▸ **WORK TO COMPLETE**
Reproduce the line that holds "Task: Decrease MA" together with all the lines after it up to the end of the entries.

▸ **SOURCE DATA**
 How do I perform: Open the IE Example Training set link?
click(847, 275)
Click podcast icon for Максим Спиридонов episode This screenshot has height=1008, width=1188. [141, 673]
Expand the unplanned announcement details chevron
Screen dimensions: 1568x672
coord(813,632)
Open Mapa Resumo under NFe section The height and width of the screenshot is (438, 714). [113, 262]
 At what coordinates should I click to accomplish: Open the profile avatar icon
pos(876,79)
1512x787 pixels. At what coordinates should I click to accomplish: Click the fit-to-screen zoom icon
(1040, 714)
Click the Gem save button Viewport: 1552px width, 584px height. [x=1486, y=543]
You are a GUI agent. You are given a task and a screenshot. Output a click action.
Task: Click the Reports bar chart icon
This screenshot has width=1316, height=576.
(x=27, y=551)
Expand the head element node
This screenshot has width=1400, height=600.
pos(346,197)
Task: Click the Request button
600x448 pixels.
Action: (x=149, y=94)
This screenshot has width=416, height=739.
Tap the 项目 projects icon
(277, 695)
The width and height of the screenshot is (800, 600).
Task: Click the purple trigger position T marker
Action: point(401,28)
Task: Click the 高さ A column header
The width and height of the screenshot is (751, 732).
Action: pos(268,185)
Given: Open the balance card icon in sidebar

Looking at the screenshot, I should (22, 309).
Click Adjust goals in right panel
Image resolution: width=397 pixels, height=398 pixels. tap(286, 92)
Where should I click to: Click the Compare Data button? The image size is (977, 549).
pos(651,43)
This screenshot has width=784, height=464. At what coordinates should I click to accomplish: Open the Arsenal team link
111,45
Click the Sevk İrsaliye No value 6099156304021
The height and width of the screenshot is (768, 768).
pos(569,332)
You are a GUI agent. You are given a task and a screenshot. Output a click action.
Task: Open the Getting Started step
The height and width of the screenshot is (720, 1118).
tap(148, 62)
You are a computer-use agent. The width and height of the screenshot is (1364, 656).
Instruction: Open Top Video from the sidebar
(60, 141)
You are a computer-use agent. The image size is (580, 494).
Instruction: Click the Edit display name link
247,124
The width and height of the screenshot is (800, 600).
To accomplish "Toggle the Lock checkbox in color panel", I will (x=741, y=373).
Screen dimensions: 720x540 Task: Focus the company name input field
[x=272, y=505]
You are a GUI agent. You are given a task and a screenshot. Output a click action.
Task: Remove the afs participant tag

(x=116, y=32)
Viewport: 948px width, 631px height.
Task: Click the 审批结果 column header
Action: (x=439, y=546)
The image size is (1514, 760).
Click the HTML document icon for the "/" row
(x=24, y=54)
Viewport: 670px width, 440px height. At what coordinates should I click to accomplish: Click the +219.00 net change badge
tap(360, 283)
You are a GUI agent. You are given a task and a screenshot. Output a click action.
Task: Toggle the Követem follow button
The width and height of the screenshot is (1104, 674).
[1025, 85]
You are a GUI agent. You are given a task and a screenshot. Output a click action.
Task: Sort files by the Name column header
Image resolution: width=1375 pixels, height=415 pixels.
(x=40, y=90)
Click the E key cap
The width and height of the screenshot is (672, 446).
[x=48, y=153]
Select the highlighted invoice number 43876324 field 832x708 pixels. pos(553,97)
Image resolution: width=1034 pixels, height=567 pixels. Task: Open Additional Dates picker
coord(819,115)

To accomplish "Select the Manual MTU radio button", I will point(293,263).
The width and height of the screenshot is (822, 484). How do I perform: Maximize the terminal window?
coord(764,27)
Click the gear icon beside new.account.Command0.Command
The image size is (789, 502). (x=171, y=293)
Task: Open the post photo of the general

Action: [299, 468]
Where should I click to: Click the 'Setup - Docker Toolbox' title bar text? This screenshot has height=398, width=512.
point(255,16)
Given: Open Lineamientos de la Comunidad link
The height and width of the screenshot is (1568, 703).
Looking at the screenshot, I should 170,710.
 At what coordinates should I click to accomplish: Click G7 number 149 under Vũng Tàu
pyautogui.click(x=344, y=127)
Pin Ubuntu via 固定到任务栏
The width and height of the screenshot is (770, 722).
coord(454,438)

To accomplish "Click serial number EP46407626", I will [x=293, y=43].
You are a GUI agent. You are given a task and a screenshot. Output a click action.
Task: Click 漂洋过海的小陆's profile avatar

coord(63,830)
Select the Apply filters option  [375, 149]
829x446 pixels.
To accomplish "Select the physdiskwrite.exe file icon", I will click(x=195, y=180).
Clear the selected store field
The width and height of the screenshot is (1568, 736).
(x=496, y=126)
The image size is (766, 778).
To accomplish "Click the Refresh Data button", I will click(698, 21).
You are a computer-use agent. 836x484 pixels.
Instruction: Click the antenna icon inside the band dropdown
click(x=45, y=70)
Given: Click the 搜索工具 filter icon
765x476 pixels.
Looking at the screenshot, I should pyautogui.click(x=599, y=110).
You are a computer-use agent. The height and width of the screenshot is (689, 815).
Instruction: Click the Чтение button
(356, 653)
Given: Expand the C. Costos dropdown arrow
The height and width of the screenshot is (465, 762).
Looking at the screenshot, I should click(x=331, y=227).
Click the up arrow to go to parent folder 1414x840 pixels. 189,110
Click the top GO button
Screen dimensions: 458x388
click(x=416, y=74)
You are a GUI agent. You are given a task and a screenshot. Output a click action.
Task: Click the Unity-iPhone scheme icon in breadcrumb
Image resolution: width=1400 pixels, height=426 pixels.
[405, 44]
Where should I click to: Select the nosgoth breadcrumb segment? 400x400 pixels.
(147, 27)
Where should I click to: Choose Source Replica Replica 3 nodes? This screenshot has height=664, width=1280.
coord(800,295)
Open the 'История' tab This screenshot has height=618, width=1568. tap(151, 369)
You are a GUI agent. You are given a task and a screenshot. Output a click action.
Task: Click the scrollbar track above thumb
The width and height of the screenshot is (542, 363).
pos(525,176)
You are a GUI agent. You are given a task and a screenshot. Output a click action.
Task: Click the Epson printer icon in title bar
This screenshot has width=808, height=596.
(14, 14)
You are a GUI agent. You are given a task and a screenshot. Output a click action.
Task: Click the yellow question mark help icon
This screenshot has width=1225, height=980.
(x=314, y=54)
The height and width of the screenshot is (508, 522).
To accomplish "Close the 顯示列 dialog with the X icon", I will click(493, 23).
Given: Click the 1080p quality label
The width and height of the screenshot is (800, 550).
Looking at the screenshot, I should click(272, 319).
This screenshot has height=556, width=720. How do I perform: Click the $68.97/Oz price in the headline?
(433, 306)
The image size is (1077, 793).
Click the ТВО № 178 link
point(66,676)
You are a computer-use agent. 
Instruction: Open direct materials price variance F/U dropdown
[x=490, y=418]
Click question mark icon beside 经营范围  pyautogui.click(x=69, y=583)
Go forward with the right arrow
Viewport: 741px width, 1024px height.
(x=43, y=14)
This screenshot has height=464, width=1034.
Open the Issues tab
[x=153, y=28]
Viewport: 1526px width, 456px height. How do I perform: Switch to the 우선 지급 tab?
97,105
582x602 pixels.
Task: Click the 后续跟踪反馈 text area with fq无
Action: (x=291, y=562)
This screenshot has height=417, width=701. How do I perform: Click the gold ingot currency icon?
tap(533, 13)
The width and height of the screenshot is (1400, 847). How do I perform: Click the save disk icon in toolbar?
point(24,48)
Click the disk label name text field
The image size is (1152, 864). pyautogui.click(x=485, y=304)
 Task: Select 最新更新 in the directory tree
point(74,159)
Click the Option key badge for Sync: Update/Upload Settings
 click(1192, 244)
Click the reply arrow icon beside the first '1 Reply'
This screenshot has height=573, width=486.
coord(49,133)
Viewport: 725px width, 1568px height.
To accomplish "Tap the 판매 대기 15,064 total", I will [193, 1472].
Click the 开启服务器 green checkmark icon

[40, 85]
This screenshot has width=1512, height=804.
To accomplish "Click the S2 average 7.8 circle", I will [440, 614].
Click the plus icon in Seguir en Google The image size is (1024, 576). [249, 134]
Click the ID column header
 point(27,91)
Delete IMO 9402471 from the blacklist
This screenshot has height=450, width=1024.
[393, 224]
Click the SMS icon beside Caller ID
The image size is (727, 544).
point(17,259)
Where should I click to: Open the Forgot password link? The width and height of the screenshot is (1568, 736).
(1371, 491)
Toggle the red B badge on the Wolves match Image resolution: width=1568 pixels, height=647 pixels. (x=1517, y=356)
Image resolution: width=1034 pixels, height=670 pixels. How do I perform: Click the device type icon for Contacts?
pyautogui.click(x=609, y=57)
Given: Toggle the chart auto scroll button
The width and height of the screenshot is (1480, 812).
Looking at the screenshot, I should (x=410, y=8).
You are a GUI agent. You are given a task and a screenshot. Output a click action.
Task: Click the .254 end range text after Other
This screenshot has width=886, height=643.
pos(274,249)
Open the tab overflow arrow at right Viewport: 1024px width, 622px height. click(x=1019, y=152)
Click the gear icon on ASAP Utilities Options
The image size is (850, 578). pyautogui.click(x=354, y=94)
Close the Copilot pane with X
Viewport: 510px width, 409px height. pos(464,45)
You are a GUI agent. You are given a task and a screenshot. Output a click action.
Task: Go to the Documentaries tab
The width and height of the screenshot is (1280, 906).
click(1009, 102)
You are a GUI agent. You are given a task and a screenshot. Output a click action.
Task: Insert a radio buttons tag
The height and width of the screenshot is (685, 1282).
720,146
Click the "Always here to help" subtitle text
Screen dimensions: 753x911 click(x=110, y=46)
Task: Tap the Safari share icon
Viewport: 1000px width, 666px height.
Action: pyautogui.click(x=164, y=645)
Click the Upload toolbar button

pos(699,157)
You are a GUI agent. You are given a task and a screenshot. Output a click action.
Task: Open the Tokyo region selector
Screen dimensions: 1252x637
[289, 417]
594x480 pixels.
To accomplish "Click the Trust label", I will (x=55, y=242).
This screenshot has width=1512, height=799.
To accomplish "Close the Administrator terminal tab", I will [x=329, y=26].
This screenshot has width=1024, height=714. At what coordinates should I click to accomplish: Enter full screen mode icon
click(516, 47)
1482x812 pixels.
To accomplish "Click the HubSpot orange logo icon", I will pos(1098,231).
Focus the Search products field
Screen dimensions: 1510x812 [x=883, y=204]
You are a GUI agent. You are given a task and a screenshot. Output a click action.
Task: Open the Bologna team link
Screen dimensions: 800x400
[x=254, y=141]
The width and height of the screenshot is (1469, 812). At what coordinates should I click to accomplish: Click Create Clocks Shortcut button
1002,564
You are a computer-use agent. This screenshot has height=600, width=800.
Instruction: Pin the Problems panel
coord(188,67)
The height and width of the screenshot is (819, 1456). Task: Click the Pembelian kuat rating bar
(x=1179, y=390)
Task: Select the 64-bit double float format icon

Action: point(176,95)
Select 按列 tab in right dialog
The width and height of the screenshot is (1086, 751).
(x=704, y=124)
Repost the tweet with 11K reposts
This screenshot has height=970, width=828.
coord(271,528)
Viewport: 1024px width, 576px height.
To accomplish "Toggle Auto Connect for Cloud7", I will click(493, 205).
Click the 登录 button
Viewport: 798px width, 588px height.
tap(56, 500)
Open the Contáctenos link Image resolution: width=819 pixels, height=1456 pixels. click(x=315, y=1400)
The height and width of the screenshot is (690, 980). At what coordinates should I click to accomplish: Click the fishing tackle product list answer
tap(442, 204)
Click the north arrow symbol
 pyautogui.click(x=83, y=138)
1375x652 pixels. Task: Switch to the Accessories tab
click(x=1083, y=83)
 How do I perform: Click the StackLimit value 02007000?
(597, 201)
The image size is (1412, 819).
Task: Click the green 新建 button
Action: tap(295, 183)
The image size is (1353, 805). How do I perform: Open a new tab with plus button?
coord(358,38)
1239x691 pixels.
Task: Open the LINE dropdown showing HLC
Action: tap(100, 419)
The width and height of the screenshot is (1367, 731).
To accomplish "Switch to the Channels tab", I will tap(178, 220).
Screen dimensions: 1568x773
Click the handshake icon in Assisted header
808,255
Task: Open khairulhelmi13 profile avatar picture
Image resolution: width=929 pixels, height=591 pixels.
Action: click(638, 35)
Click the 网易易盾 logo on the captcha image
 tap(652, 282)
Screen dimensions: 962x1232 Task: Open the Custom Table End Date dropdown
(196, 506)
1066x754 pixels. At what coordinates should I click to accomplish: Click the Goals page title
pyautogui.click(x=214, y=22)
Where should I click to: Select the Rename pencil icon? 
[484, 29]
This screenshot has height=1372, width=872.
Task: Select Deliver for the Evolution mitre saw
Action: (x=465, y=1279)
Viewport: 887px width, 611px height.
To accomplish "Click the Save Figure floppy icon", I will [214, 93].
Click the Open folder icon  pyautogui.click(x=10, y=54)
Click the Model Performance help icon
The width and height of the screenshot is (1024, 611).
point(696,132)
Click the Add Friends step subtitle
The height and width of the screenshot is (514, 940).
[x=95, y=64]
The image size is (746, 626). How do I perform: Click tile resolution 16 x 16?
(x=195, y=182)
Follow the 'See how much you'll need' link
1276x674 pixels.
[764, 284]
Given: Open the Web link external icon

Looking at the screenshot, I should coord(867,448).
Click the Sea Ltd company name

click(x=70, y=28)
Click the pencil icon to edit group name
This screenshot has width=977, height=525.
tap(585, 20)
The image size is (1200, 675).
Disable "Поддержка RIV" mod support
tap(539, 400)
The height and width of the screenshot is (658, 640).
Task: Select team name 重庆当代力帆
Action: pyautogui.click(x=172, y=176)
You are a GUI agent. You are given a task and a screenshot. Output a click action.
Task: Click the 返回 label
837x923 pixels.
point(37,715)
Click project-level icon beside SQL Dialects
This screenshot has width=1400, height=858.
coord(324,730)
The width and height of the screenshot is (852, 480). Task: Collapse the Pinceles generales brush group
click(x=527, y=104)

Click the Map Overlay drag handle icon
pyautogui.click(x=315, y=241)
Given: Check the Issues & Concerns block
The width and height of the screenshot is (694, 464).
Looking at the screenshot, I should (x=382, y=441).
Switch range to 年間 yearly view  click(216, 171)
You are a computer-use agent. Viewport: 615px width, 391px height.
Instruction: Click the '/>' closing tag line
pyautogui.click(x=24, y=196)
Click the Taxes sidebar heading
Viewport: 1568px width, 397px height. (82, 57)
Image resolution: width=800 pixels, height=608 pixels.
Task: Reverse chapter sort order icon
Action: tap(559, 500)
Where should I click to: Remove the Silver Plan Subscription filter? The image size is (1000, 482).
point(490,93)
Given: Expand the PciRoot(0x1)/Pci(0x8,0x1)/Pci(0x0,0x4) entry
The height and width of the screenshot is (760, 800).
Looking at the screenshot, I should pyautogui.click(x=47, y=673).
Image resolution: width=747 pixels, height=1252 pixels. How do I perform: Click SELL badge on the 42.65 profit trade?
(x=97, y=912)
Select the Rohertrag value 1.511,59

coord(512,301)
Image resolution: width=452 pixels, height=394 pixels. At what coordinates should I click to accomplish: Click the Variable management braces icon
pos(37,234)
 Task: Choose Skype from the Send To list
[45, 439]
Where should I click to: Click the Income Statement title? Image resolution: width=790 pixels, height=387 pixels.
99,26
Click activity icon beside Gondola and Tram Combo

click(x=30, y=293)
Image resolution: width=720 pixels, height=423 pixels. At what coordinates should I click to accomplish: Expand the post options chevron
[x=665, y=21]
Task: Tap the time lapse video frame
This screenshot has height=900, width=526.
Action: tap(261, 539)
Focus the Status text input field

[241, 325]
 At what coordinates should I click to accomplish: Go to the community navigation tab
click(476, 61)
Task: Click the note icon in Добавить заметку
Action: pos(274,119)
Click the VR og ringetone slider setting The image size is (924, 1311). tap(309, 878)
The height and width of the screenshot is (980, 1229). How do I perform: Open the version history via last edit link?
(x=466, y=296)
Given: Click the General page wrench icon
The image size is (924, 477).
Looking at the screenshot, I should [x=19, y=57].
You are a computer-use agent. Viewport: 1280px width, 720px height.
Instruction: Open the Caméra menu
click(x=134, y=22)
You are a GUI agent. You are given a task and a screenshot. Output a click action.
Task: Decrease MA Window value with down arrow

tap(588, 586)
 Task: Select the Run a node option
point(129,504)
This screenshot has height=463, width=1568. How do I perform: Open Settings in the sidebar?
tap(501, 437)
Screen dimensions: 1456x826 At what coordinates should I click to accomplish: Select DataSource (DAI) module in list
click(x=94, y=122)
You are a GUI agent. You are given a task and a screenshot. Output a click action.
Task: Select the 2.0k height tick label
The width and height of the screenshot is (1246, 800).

▸ **RESPONSE BOX**
Task: Decrease MA Window value with down arrow

tap(588, 586)
 Task: Select the Run a node option
point(129,504)
This screenshot has height=463, width=1568. How do I perform: Open Settings in the sidebar?
tap(501, 437)
Screen dimensions: 1456x826 At what coordinates should I click to accomplish: Select DataSource (DAI) module in list
click(x=94, y=122)
You are a GUI agent. You are given a task and a screenshot. Output a click action.
Task: Select the 2.0k height tick label
The width and height of the screenshot is (1246, 800).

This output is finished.